§ TRECHO SELECIONADO
****************************************

Por Leonardo Adriano Ribeiro Dias – 05/08/2013 às 00h00
Nesses oito anos de vigência da Lei de Recuperação de Empresas (LRE), a jurisprudência de todo o país tem aclamado a preservação da empresa como princípio norteador no julgamento de demandas envolvendo companhias em recuperação judicial. Prorrogação de prazos improrrogáveis, blindagem de bens essenciais da empresa e mesmo a anulação de deliberações das assembleias de credores têm sido promovidas para facilitar a manutenção das atividades e a preservação de empregos, ainda que dispositivos legais expressos sejam contrariados.
Entretanto, dois outros princípios, inspiradores da LRE e inseparáveis do princípio da preservação da empresa, têm sido pouco lembrados: a recuperação das sociedades e empresários recuperáveis e a retirada do mercado de sociedades ou empresários não recuperáveis. Obviamente, nem todas as empresas em crise são recuperáveis. Portanto, os negócios inviáveis merecem uma rápida e eficiente liquidação, não uma artificial e custosa manutenção no mercado, ainda mais sob a mesma gestão anterior.
O grande desafio consiste em distinguir as empresas viáveis daquelas inviáveis. Por vezes, esse trabalho é dificultado pela obscuridade, tendenciosidade ou ausência de documentos e informações essenciais sobre a empresa e suas perspectivas de recuperação. Isso sem falar da metodologia de avaliação a ser empregada e da tensão existente entre devedor e credores, cada qual com pretensões distintas.

****************************************

§ DADOS FORNECIDOS
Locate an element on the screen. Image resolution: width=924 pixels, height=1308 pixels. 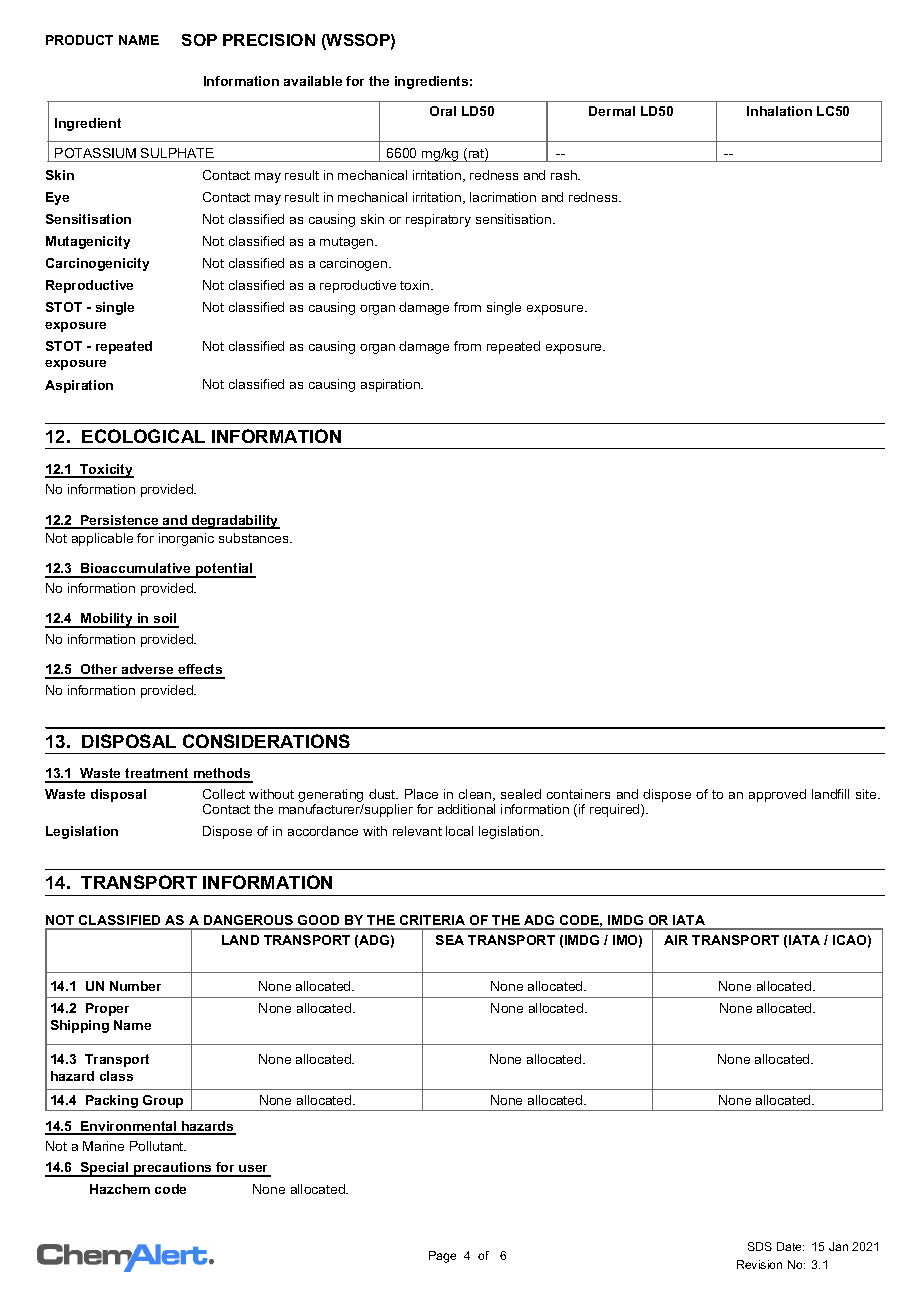
SULPHATE is located at coordinates (177, 153).
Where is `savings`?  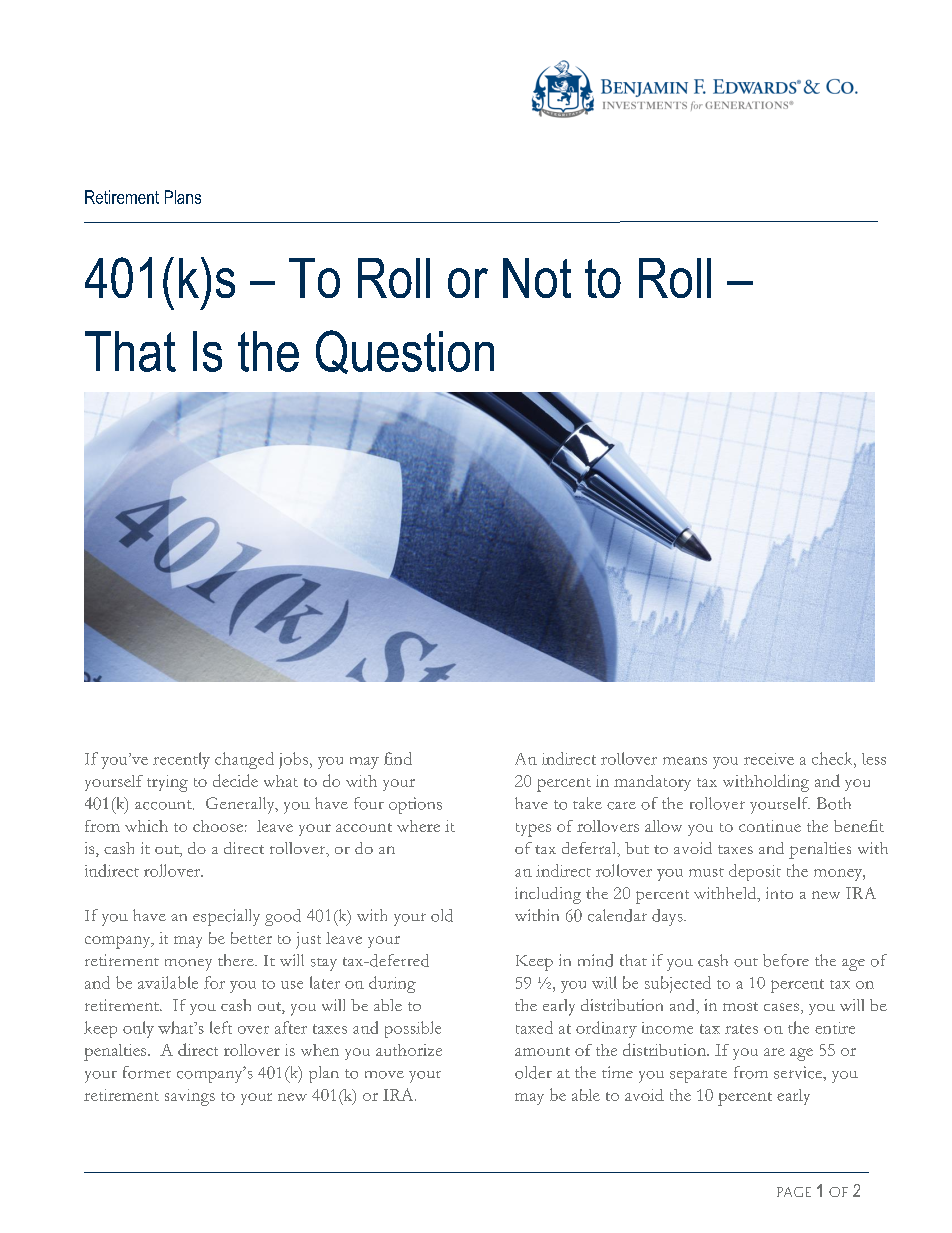
savings is located at coordinates (190, 1097).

****************************************

§ OBJETIVO DA TAREFA
Reproduza na íntegra, sem nenhuma alteração, o texto sobre a Lei de Recuperação de Empresas.

§ RESULTADO DO EXERCÍCIO
Por Leonardo Adriano Ribeiro Dias – 05/08/2013 às 00h00
Nesses oito anos de vigência da Lei de Recuperação de Empresas (LRE), a jurisprudência de todo o país tem aclamado a preservação da empresa como princípio norteador no julgamento de demandas envolvendo companhias em recuperação judicial. Prorrogação de prazos improrrogáveis, blindagem de bens essenciais da empresa e mesmo a anulação de deliberações das assembleias de credores têm sido promovidas para facilitar a manutenção das atividades e a preservação de empregos, ainda que dispositivos legais expressos sejam contrariados.
Entretanto, dois outros princípios, inspiradores da LRE e inseparáveis do princípio da preservação da empresa, têm sido pouco lembrados: a recuperação das sociedades e empresários recuperáveis e a retirada do mercado de sociedades ou empresários não recuperáveis. Obviamente, nem todas as empresas em crise são recuperáveis. Portanto, os negócios inviáveis merecem uma rápida e eficiente liquidação, não uma artificial e custosa manutenção no mercado, ainda mais sob a mesma gestão anterior.
O grande desafio consiste em distinguir as empresas viáveis daquelas inviáveis. Por vezes, esse trabalho é dificultado pela obscuridade, tendenciosidade ou ausência de documentos e informações essenciais sobre a empresa e suas perspectivas de recuperação. Isso sem falar da metodologia de avaliação a ser empregada e da tensão existente entre devedor e credores, cada qual com pretensões distintas.